For years the practice of falsifying elections was considered as much a part of post-Soviet society as strip clubs, begging pensioners and cheap vodka. The West found it all distinctly distasteful, but seemed to consider it a cultural thing, as much so in Ukraine and Kazakhstan as in Russia itself. Coming after decades in which the concepts of Russia and the Soviet Union had been interchangeable in Western public perception, this was perhaps to be expected.
However, the experience of recent years demonstrates emphatically that such generalisations are no longer valid. Ukraine’s democratic progress may not be as neat and tidy as that of her former Warsaw Pact neighbours in eastern Europe, but it remains light-years away from the creeping authoritarianism and anti-democratic demagoguery of Putin’s regime.
At present, the scoreboard shows three national votes in the past three years in which the majority of the Ukrainian electorate has opted for the pro-European integration, pro-democracy option. Each of these votes has been declared freer and fairer than the last by a host of international organisations.

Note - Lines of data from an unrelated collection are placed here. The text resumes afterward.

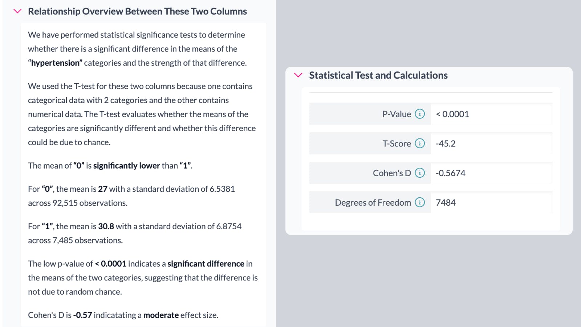Select the bold moderate effect size text
The image size is (581, 327).
[161, 315]
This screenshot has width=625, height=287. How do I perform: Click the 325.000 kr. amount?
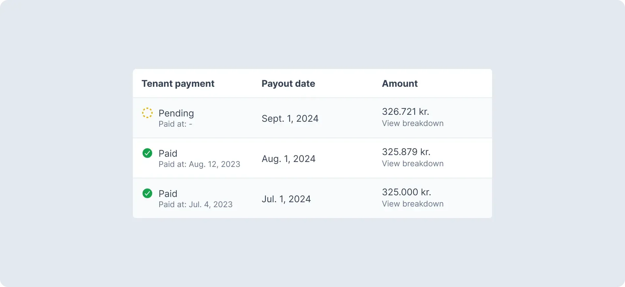coord(406,192)
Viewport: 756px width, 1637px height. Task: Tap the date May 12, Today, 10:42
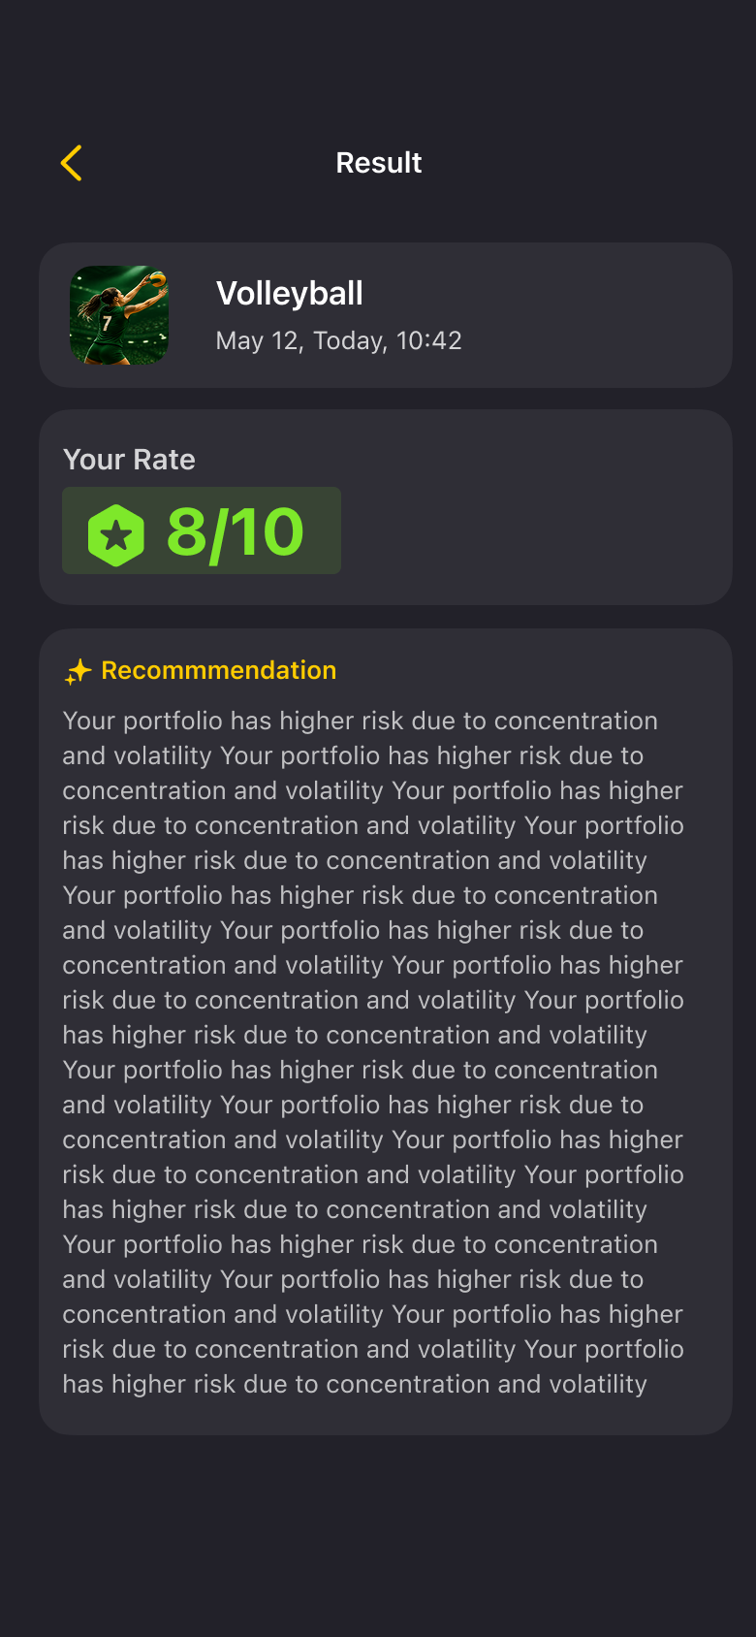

Goodbye to Russian democracy
Contrast this state of affairs with the situation in today’s Russia, where international observers were actually blocked from monitoring Sunday’s Duma elections, which in turn appear to have been accompanied by the usual molotov cocktail of threats, arrests, bribes and mass fraud. Kremlinologists like to refer to this process of mass vote-rigging as the use of administrative resources, a euphemism almost as sinister in its implications as the term ‘purge’ was for the preceding generation. The end result is that we are now confronted by a Russia where the president has chosen to remain in power by radically altering the machinery of government and effectively tearing up the country’s fledgling institutional traditions in the process.
Once the dust settles on this constitutional coup, the democratic world in general and the European Union in particular may well find that it is forced to embark on a thorough reassessment of relations with the new Russia and its national leader for life, Mr. Putin. Any such assessment would necessarily include a reappraisal of attitudes towards Ukraine.
What does the EU stand for?
Ultimately, the EU must ask itself what it really stands for. What unites the many member states of the Union, countries which have spent so many centuries fighting one another and celebrating their differences? Surely the only credible unifying factor is a commitment to democracy, freedom of conscience and free speech. None of these things are present in today’s Russia. All, to varying degrees, are fast emerging in post-Orange Ukraine. It is time this difference was openly acknowledged.
Apologists for the EU’s “wait and see” approach to Ukraine might well point to the large minority of Ukrainians who would appear to favour closer relations with Russia and who continue to view relations with the West through the distorted lens of the Cold War. This is a somewhat disingenuous approach which fails to acknowledge the uneven playing field on which the battle for Ukraine’s soul is being fought out.
On the one hand, there are hundreds of years of Russian influence and culture, family ties and shared experience coupled with the long-term impact on perceptions of growing up submerged in Soviet propaganda. Set against this we have the EU’s ambiguous relationship towards Ukraine, which has been at best lukewarm and remains decidedly distant. No wonder old habits die hard.
Ukraine’s Orange elite, most notably the President himself, have added to this problem by failing to seize the initiative created by the popular protests of 2004. Instead of squabbling and fighting among themselves over the latest redistribution of government posts or losing themselves in internal jealousies, they should be focusing on presenting a united front to the outside world. Ukraine may well come to rely more and more on European support in the coming years, and it should be a top priority of the new Orange coalition government to push for the broadest possible recognition for Ukraine’s status as the new eastern bulwark of European democracy.